Maternal endothelial dysfunction in HIV-associated preeclampsia comorbid with COVID-19: a review

This review assesses markers of endothelial dysfunction (ED) associated with the maternal syndrome of preeclampsia (PE). We evaluate the role of antiretroviral therapy (ART) in human immunodeficiency virus (HIV)-infected preeclamptic women. Furthermore, we briefly discuss the potential of lopinavir/ritonavir (LPV/r), dolutegravir (DTG) and remdesivir (RDV) in drug repurposing and their safety in pregnancy complicated by severe acute respiratory syndrome coronavirus 2 (SARS-CoV-2) infection. In HIV infection, the trans-activator of transcription protein, which has homology with vascular endothelial growth factor, impairs angiogenesis, leading to endothelial injury and possible PE development despite neutralization of their opposing immune states. Markers of ED show strong evidence supporting the adverse role of ART in PE development and mortality compared to treatment-naïve pregnancies. Coronavirus disease 2019 (COVID-19), caused by SARS-CoV-2 infection, exploits angiotensin-converting enzyme 2 (ACE 2) to induce ED and hypertension, thereby mimicking angiotensin II-mediated PE in severe cases of infection. Upregulated ACE 2 in pregnancy is a possible risk factor for SARS-CoV-2 infection and subsequent PE development.

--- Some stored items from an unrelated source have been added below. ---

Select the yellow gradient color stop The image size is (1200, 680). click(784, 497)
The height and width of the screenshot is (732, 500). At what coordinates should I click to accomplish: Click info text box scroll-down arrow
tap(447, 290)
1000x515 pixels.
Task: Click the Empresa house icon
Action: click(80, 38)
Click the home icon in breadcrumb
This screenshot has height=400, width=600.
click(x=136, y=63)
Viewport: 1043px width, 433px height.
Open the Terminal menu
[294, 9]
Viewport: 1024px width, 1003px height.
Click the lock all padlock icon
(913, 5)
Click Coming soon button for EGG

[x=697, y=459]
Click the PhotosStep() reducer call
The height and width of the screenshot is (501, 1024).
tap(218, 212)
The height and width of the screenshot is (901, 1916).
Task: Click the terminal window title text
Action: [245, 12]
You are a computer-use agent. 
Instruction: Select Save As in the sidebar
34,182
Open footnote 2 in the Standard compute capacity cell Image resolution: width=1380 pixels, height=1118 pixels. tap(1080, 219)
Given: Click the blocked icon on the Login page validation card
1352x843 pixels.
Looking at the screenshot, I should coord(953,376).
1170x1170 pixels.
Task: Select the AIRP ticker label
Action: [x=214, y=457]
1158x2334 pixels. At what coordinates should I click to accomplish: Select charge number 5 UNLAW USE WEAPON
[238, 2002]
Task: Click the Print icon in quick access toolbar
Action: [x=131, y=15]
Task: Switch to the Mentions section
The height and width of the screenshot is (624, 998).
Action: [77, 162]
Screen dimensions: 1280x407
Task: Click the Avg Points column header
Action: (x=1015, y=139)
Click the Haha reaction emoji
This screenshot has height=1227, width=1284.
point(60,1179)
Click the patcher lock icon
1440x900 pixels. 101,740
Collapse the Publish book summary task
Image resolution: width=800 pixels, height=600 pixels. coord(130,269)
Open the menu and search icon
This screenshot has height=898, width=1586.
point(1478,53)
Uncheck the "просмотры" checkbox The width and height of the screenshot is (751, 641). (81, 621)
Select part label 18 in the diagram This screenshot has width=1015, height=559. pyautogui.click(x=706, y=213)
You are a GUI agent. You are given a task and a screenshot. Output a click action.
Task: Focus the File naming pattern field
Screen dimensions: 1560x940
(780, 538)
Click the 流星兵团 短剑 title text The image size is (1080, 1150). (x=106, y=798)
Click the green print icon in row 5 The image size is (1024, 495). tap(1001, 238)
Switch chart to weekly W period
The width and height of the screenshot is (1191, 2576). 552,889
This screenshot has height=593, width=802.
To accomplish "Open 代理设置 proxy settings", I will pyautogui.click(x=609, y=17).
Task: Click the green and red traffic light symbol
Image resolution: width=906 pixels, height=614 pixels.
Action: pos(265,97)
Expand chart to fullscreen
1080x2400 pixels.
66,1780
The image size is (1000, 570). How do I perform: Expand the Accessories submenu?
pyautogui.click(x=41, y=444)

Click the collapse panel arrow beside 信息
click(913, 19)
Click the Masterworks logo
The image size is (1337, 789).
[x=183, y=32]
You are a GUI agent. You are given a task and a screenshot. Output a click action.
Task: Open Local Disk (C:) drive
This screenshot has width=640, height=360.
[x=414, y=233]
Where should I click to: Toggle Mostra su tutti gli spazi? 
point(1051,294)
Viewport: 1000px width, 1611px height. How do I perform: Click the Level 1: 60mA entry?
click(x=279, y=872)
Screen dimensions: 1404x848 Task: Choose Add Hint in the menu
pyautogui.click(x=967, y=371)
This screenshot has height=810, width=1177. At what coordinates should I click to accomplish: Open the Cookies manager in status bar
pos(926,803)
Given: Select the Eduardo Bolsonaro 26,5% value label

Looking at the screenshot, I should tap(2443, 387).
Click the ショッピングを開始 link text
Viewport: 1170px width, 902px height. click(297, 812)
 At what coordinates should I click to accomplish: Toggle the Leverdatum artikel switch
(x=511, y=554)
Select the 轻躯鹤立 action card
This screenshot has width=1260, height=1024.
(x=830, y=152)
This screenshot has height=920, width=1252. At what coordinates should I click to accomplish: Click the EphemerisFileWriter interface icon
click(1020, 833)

The potential effectiveness of LPV/r against COVID-19 is inconclusive; however, defective decidualization, along with elevated markers of ED, was observed. Therefore, the safety of these drugs in HIV-positive pregnancies complicated by COVID-19 requires attention. Despite the observed endothelial protective properties of DTG, there is a lack of evidence of its effects on pregnancy and COVID-19 therapeutics. Understanding RDV-ART interactions and the inclusion of pregnant women in antiviral drug repurposing trials is essential. This review provides a platform for further research on PE in the HIV-COVID-19 syndemic.